The personal data of more than 7.4 million Paraguayans has been exposed in a massive leak organized by the cyber group Brigada Cyber ​​PMC. At the heart of the scandal is the infection of a civil servant’s device with the Redline infostealer, which gave the attackers full access to key government systems.

According to Resecurity and Hudson Rock, the attack began in April 2023, when the computer of an employee of the Paraguayan Ministry of Health was infected with the Redline infostealer. This malicious program automatically stole credentials, including access to internal government domains. As a result, hackers gradually took possession of a mass of confidential information covering almost the entire nation.

• In June 2025, several ads appeared on the darknet for the sale of this data — the attackers asked for $7.4 million for the full archive.
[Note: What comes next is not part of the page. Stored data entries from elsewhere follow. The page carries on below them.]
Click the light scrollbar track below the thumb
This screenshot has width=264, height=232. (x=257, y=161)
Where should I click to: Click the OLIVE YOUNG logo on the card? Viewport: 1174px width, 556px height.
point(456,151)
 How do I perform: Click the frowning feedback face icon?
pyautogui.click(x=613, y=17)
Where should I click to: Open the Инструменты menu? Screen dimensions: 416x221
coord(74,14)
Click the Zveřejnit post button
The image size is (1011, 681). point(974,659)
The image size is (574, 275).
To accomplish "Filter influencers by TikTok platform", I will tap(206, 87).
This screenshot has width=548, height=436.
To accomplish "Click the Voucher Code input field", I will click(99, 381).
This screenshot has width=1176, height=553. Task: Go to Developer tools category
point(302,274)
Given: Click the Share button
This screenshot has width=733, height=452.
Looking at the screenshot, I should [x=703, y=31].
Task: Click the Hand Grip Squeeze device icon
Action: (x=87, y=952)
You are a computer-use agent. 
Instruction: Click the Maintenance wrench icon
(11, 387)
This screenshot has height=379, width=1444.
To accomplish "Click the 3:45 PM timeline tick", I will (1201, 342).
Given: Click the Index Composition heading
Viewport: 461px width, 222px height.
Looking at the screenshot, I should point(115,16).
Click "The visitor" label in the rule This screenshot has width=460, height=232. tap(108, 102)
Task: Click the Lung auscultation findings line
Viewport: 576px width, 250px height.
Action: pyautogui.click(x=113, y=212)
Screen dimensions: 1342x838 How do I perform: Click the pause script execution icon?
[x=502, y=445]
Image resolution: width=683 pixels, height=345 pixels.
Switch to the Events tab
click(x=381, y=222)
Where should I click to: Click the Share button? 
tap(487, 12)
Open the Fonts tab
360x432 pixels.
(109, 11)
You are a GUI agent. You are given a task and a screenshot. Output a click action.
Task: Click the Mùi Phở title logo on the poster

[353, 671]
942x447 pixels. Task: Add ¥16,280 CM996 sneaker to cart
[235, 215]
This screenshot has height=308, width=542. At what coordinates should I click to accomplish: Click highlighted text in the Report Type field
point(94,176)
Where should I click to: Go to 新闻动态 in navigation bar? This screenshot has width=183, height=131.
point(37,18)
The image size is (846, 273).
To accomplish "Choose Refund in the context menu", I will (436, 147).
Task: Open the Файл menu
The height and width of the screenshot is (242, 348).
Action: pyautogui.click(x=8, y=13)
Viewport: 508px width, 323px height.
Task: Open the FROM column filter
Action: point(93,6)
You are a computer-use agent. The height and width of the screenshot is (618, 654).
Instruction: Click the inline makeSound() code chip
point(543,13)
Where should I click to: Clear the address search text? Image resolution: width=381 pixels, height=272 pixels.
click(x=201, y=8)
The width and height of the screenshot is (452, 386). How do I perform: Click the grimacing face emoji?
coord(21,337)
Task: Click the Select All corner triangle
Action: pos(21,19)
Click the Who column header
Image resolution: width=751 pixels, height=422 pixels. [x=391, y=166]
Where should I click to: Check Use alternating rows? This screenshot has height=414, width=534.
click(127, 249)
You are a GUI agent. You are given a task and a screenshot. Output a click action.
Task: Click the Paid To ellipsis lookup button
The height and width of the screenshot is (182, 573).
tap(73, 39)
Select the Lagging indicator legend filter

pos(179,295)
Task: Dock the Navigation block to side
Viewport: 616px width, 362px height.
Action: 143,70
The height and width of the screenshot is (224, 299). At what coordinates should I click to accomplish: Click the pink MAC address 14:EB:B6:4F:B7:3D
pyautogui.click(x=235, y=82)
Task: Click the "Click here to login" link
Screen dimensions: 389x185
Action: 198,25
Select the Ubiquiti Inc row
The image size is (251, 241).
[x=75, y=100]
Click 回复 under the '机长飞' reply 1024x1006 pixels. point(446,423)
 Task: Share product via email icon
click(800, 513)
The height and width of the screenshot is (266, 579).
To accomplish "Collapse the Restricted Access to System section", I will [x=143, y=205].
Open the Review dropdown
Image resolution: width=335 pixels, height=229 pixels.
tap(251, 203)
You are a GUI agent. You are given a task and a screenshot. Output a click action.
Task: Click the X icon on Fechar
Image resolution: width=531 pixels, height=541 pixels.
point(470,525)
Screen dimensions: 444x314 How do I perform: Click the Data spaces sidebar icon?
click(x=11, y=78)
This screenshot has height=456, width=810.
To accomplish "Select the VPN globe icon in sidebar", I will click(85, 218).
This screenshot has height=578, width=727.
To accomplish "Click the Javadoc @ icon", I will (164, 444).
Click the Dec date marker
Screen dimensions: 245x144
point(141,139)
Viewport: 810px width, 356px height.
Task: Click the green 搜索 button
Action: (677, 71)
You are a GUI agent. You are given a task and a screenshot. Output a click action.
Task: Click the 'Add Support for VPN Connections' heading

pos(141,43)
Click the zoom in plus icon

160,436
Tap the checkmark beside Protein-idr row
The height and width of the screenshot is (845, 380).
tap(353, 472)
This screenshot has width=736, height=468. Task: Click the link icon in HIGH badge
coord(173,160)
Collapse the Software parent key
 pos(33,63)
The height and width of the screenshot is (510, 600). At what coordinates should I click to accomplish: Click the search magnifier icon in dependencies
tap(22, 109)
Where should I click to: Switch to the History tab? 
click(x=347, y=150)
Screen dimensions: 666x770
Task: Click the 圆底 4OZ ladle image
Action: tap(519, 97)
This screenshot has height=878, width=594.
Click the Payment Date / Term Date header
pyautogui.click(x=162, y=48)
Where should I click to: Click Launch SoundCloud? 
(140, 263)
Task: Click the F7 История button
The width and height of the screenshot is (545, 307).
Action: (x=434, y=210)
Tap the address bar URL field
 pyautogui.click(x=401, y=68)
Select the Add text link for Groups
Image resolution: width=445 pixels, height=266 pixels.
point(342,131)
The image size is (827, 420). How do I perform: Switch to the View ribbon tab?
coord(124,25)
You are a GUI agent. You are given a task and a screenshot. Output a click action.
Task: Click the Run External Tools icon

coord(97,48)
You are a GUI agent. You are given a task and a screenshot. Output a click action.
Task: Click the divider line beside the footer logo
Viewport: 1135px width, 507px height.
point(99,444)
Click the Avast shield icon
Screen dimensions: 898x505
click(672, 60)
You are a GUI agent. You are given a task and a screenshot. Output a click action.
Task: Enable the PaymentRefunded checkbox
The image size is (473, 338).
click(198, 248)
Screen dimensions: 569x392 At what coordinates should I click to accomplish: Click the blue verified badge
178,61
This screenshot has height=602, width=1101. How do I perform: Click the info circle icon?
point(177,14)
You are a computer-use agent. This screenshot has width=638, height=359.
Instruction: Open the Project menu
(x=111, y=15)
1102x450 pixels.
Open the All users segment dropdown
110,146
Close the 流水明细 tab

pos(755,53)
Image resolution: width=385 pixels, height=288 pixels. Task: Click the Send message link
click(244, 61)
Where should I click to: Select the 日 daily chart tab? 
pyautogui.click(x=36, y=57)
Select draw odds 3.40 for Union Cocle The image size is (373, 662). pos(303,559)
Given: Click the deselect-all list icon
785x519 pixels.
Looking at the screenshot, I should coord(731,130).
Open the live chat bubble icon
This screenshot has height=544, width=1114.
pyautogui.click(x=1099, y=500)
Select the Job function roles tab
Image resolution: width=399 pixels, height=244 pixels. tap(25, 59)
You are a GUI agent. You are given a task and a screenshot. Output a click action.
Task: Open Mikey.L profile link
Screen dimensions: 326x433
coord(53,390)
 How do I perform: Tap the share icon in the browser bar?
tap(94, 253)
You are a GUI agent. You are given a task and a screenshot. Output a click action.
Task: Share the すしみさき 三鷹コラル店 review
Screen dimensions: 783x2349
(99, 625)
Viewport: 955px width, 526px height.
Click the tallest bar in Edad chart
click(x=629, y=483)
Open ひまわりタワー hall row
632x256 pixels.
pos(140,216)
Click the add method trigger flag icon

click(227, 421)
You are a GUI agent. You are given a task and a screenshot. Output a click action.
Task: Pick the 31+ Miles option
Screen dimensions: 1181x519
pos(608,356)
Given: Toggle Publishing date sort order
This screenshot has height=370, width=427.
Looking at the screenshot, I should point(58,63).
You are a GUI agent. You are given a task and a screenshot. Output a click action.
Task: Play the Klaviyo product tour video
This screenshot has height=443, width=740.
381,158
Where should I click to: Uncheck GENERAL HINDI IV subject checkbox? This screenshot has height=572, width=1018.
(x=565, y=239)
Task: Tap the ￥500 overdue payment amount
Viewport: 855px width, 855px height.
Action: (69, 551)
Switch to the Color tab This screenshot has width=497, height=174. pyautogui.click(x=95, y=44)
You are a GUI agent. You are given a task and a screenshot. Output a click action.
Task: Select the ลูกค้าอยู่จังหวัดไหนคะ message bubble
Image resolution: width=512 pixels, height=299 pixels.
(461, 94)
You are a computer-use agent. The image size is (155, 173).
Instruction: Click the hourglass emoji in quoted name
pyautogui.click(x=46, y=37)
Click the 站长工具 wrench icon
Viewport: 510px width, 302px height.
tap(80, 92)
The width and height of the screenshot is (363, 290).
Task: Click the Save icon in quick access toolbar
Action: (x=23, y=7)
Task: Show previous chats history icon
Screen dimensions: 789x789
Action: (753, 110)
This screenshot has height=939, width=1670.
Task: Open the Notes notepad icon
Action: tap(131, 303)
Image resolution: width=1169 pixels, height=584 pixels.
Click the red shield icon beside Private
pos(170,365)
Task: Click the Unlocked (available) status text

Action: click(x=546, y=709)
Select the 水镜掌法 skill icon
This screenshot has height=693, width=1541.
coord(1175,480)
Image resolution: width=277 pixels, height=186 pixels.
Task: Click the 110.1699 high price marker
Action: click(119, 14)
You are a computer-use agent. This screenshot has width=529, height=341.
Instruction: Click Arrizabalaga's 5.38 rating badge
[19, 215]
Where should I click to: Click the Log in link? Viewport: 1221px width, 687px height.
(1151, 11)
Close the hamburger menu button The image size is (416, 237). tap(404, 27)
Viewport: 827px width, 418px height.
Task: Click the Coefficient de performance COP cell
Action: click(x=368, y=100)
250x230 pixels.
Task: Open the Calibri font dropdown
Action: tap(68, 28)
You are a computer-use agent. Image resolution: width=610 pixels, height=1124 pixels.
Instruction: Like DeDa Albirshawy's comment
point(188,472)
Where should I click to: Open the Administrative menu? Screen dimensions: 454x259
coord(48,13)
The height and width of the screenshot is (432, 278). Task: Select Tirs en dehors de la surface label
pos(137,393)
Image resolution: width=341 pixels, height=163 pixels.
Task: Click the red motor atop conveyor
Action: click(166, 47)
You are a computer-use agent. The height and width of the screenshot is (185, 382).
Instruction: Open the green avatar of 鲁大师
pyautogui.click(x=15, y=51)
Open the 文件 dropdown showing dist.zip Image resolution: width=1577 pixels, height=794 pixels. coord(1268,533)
Among the published information: names, ID numbers, professions, certificates, dates of birth and records of COVID-19 vaccinations. A significant part of the array is relevant for 2024–2025.
• This is not the first attack on Paraguayan state structures in the past year. In May, the social networks of President Santiago Peña were hacked, and previously the Ministry of Finance, the Central Bank and the Electoral Tribunal were attacked. CERT-PY — the national cyber incident response team — has already recorded two more new intrusions into state structures.
• Resecurity analysts believe that the attack could have been manipulated by foreign intelligence services, and the information leak at a “low” price was supposed to divert attention from espionage targets. The Chinese group Flax Typhoon is also mentioned, which has previously attacked Paraguayan government systems with malware.

The situation in Paraguay shows how info-stealers have become a strategic weapon in modern cyberwars. The leak, which covered almost the entire country, was made possible by a single infected machine. The president promised to create a National Cyber ​​Strategy to protect citizens. But whether this will be enough – time will tell. The state should be a shield, not a risk,” Peña emphasized, addressing citizens.